As mentioned in the section on scheduling, the main application consists of a portion of code that executes in main() and a portion that executes in the ADC ISR.

4.1.1. Implementation Notes

4.1.1.1. Modules

Module	Files	Description	Comments
isr	isr.c	Top-level ISR	The main control ISR function runs on a periodic basis. It is triggered at the completion of ADC sampling, which in turn is triggered once per PWM cycle, as mentioned in the Scheduling section. It contains profiling logic: generates a pulse on a GPIO pin that starts on ISR entry and ends on ISR exit capture of timer counter (see test harness) Various ISR subtasks are executed in rough order of priority (state machine tasks first, test harness and diagnostic tasks last). The actual name of the ADC ISR function is hardware-dependent and is encapsulated in the HAL by the HAL_ADC1_ISR macro.
mcaf_main	mcaf_main.c mcaf_main.h	Main MCAF entry points called from main() (initialization and main loop)
mcaf_traps	mcaf_traps.c mcaf_traps.h	Trap interrupt handlers
system_init	system_init.c system_init.h	System initialization	Initializes state variables and special function registers prior to the main loop (intended to be called in MCAF_MainInit()) MCAF_SystemInit — called at the beginning of MCAF_MainInit() to initialize certain SFRs and system-wide state variables as soon as possible. MCAF_SystemStart — called near the end of MCAF_MainInit() for deferred initialization. This includes code to enable interrupts, and therefore main-thread code that executes prior to MCAF_SystemStart is not prone to race conditions caused by conflicts with an ISR that has just been enabled.
system_state	system_state.h	System state variable type definitions	Defines the main MCAF_MOTOR_DATA and MCAF_SYSTEM_DATA structure types.
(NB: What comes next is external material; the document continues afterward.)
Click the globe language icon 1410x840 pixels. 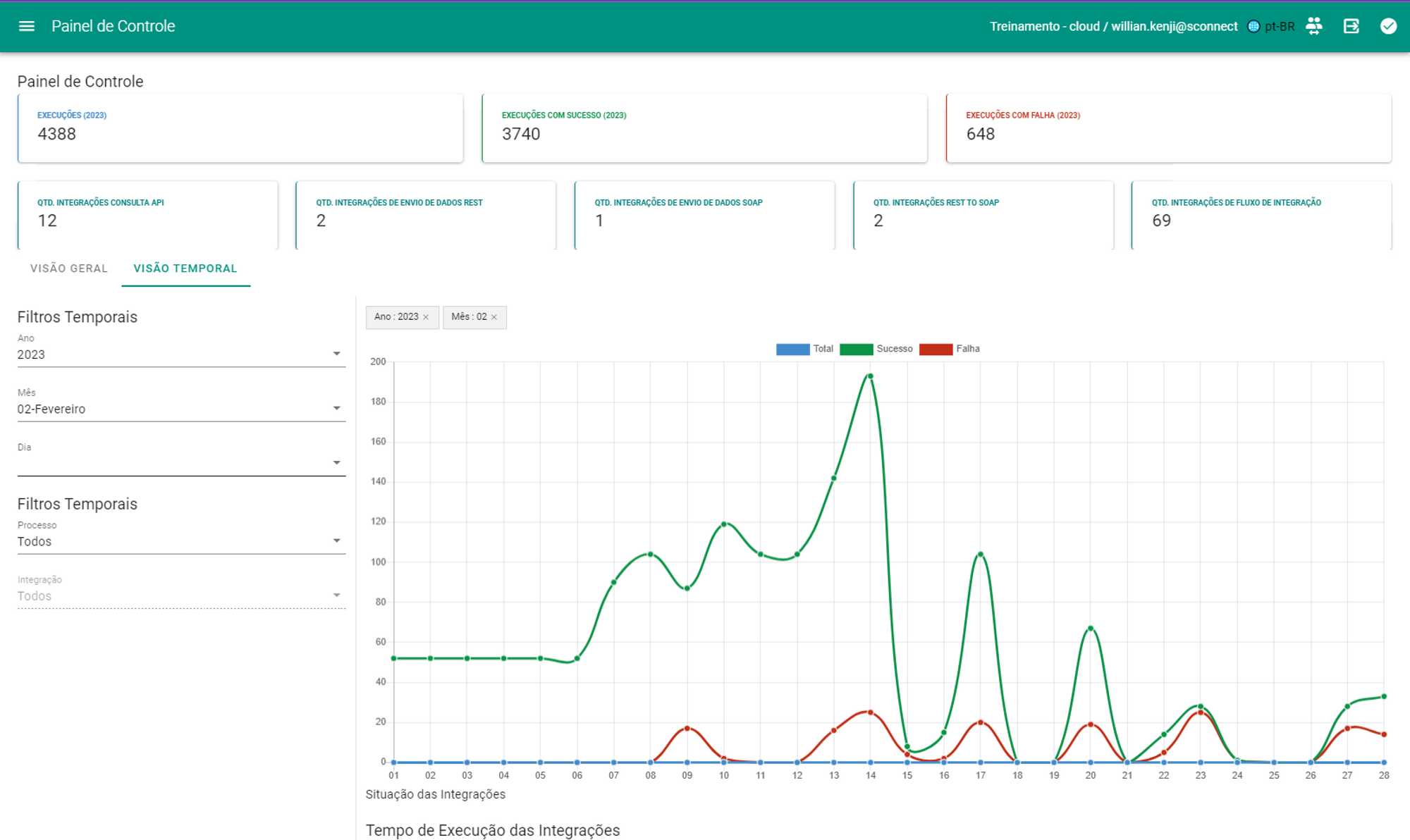click(x=1253, y=27)
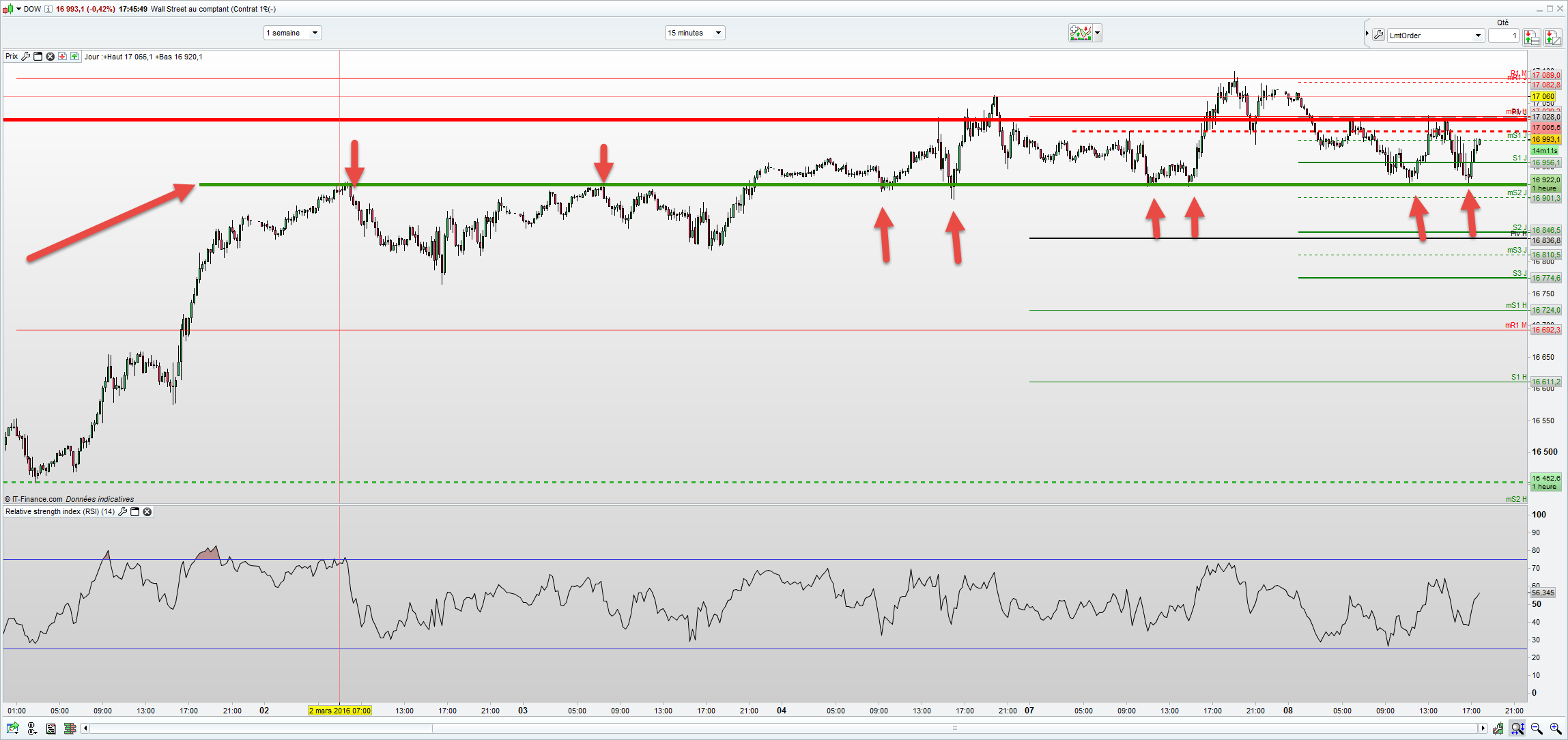This screenshot has width=1568, height=740.
Task: Toggle the horizontal zoom fit mode
Action: pos(1517,729)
4.1.1.2. Trap-handler module

Hardware trap vectors in dsPIC^® DSC devices contain handlers for events like a stack overflow, or an address alignment error. In the MCAF, these are located in the traps module. The normal handling logic is to signal a nonrecoverable error, by calling the halt_on_error() function, which records an error code and goes into an endless loop to flash the LEDs to indicate an error code via MCAF_UiFlashErrorCodeForever() as discussed in the UI module.

Two minor deviations from this behavior:

• DMA write collision: this occurs when the CPU and a DMA channel write to the same address (in which case the CPU “wins” and the DMA write is ignored). This condition is not considered an error in this application, and arises in rare cases for one variant of the diagnostic module which utilizes the DMA for reading and writing the UART. The DMA trap handler increments a counter for assessing the frequency of DMA write collisions.
• Stack overflow: a stack overflow is a nonrecoverable error, but is slightly different in that the stack pointer (W15 on dsPIC^® DSC devices) may not be valid. In this condition, the MCAF takes extra care by using a small “failsafe stack”, which is a static area of memory reserved for this case, and is large enough to cover the stack requirements needed by the MCAF_UiFlashErrorCodeForever() function.

In addition to hardware traps, the traps module also includes logic to examine cause of reset, so that in the event of a watchdog reset, a nonrecoverable error can be signaled via MCAF_UiFlashErrorCodeForever().